Osmond underwent aggressive chemotherapy. The side-effects were brutal, the 62-year-old said.
“I could barely feed myself. I could neither dress nor undress myself. I was almost comatose.”
Osmond was told she’d have to go to St. John’s for treatment to help reduce the swelling in her arms that was caused by lymph fluid buildup.
When someone suggested she stay at Daffodil Place, she said, her first reaction was that it wasn’t an option for her. She thought it would be a dreary place filled with sadness.
That was not the case, she said.
“At any given time, the sounds of laughter can be heard. … At Daffodil Place, there is strong sense of family, with hugs and kisses everywhere.”
Osmond says her family doctor calls her “a living, breathing, walking miracle.” Her oncologist “says a little prayer” before she looks at the CT scan report, she said.
Osmond has a positive outlook on life. She inspires others to face their battle with the same attitude.
A cancer diagnosis makes people stronger, she said.

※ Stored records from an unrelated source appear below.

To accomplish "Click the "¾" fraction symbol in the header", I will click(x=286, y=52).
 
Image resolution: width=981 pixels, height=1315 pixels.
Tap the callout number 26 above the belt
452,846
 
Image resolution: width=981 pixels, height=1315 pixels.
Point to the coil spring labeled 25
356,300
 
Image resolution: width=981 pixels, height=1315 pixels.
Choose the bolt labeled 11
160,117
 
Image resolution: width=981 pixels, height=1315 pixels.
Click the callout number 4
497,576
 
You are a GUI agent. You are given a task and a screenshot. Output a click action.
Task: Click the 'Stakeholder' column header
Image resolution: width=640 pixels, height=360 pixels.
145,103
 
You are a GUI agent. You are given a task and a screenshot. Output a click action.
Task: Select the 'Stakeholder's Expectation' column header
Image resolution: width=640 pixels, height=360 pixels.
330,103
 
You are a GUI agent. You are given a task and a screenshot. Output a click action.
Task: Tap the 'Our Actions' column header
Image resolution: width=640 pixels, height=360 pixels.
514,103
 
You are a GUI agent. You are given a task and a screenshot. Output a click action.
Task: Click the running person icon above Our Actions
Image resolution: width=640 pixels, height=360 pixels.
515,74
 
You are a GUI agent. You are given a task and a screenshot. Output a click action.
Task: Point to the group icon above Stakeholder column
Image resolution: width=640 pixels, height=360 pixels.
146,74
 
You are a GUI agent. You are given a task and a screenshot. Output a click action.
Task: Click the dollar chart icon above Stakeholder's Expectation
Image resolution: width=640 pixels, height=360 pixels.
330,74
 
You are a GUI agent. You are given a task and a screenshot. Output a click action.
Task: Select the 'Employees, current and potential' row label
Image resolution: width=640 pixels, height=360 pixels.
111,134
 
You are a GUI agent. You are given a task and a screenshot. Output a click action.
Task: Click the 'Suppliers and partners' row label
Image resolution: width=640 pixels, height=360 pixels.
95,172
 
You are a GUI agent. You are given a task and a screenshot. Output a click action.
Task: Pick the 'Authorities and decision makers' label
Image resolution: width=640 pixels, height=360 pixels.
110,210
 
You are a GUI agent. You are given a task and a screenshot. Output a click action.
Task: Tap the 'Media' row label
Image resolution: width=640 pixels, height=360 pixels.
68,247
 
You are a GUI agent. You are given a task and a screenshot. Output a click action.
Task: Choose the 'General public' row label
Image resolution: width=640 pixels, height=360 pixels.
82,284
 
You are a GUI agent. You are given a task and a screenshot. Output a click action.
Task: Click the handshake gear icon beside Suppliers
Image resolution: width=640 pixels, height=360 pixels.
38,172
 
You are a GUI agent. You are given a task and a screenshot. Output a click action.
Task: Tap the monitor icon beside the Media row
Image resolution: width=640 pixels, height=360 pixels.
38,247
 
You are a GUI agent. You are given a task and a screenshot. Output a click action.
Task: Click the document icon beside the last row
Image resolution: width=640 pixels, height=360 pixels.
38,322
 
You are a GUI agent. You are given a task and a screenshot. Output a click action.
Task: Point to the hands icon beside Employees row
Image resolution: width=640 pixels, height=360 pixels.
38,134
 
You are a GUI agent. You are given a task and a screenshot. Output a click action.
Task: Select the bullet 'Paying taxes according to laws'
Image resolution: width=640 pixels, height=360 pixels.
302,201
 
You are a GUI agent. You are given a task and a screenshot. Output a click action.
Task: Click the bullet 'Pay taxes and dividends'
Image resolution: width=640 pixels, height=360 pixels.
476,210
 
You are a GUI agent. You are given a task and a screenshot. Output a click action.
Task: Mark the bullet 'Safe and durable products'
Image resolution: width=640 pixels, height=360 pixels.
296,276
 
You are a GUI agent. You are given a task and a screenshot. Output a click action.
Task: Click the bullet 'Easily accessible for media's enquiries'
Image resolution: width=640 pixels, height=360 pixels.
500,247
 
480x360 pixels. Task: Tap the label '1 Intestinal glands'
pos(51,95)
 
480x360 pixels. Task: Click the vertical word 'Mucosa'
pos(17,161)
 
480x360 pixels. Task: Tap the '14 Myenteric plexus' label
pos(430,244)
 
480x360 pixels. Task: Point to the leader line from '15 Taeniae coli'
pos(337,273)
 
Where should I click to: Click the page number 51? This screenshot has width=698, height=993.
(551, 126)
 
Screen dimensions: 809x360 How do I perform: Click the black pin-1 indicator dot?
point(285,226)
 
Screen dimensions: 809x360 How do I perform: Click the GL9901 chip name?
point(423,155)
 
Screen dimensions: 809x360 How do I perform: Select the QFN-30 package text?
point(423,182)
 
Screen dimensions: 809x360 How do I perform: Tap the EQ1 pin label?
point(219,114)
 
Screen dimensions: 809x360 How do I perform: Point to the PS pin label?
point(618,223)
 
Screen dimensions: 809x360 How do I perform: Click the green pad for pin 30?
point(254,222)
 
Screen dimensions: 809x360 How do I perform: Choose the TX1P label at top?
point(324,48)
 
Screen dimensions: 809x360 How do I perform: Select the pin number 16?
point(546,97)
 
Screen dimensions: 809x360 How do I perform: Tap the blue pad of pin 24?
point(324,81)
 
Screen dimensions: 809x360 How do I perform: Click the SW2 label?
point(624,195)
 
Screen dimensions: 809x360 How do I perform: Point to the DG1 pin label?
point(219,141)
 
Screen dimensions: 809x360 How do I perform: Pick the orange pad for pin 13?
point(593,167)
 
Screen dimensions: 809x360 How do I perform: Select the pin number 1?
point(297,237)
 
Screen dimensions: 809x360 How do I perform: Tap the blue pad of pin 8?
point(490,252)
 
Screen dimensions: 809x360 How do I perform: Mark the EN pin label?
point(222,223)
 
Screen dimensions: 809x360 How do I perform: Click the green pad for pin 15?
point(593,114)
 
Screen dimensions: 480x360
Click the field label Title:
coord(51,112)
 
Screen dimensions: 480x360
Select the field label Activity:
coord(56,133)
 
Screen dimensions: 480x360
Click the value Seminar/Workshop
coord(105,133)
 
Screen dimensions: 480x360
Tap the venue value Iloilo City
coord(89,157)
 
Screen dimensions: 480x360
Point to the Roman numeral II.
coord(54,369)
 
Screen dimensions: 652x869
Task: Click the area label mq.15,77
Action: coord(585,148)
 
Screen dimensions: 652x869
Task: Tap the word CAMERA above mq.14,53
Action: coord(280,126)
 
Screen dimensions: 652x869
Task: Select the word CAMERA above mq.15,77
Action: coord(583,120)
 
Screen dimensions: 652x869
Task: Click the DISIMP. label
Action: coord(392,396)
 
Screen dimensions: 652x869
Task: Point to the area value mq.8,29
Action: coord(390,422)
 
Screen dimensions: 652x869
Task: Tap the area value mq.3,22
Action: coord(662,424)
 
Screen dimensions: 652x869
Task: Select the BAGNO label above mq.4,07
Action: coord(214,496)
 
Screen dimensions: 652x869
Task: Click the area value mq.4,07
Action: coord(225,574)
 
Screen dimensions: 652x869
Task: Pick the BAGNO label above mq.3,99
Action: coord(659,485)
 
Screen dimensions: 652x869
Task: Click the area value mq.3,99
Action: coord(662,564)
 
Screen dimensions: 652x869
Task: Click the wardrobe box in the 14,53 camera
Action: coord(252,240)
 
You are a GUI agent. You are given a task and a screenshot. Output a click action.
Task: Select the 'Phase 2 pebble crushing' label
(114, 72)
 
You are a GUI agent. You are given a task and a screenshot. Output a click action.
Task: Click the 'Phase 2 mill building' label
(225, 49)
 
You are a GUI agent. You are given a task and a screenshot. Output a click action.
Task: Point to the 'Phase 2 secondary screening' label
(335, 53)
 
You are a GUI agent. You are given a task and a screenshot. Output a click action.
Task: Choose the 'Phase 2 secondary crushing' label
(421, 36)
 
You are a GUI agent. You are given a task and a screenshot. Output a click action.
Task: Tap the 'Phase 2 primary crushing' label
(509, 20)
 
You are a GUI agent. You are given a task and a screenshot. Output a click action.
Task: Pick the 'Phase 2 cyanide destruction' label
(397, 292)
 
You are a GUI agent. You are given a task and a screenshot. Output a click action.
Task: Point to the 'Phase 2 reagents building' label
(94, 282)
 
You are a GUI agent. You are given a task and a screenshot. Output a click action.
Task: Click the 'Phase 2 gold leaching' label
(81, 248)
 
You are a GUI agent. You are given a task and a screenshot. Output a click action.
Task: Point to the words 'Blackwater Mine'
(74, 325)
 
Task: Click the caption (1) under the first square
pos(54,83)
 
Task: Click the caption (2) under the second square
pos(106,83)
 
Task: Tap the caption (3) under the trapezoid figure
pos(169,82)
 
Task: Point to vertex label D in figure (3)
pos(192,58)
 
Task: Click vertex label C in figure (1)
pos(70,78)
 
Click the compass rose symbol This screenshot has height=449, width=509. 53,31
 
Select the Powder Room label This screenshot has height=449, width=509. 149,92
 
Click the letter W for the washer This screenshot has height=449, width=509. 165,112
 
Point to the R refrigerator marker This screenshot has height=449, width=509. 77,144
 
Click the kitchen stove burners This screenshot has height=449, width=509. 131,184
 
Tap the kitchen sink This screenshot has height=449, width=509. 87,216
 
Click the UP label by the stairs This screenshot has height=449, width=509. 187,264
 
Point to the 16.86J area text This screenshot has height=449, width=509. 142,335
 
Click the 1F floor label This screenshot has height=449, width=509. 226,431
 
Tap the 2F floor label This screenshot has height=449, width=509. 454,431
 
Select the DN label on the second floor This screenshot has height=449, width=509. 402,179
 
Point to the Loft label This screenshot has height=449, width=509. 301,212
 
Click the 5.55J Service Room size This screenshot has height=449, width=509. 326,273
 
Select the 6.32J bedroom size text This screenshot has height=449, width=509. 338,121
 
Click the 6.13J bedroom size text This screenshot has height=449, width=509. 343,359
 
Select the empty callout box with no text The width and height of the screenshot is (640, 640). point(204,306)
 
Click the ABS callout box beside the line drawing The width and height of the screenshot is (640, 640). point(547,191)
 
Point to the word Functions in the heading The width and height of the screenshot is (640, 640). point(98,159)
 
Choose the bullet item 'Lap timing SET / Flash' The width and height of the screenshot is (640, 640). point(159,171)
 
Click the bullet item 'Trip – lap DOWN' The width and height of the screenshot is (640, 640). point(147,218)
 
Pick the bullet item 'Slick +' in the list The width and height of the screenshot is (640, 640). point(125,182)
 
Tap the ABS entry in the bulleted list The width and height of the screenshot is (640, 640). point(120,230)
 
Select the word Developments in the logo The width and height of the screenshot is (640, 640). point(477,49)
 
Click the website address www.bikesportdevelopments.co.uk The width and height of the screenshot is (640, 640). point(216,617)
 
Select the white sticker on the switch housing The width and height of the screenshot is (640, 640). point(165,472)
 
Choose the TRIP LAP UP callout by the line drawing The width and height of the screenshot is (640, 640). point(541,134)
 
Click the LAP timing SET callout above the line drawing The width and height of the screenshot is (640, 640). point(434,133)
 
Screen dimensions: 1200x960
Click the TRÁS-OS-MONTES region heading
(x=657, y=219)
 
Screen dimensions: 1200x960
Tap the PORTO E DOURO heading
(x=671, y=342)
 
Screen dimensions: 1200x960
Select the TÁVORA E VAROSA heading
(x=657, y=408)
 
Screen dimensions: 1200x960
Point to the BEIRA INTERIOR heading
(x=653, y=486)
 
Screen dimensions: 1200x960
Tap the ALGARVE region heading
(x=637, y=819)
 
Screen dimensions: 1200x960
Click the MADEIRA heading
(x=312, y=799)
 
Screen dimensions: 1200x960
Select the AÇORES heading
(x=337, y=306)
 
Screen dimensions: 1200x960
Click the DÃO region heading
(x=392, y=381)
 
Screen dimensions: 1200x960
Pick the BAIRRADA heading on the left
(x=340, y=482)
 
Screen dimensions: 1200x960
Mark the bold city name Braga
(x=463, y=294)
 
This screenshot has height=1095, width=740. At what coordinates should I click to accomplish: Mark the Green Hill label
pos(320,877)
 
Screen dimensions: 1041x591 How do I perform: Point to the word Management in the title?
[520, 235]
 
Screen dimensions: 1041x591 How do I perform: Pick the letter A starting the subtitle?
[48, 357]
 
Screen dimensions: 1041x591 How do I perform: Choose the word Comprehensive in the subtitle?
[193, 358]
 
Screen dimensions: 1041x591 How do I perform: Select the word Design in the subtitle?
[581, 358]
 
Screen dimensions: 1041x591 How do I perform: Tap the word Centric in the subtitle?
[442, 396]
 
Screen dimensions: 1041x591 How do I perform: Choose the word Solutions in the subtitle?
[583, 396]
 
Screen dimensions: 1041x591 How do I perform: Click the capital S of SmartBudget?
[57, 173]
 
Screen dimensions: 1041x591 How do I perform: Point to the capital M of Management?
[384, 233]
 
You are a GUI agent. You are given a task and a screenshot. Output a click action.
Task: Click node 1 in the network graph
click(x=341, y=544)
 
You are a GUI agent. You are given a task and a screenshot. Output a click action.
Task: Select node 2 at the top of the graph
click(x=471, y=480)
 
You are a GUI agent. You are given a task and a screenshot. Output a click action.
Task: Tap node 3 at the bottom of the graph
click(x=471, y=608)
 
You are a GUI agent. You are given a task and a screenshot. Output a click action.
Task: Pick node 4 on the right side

“I’m certainly not giving in or giving up and will not until my last breath.”
Osmond thanked the Dream Team for their efforts. Daffodil Place was long overdue, she said.
“People who have no need to stay at Daffodil Place will never know what it is like to have this place, this haven, this refuge.”
Dr. Michael Woods, president of the society’s board of directors for N.L., also thanked the team for its fundraising efforts.
“I think putting together something like this — a Dream Team for the Relay for Life — is really what needs to be done to move things forward,” Woods said.
The society’s director of revenue development Al Pelley said the Dream Team concept isn’t new to the Canadian Cancer Society, but is the first time such a team has been put in place in this province.
“Next year, we hope to expand our dream team to have 10 people on it,” Pelley said.
The society’s executive director for the province, Matthew Piercey, said funds raised through the relay will help fund cancer research and enhance the lives of those — like Osmond — living with the disease.
Osmond still gets chemotherapy every three weeks. She’ll continue taking it as long as it keeps the cancer at bay.
She will have another CT scan next week and will get the results when she visits the cancer clinic later this month.
“If you pray, pray for me,” she said.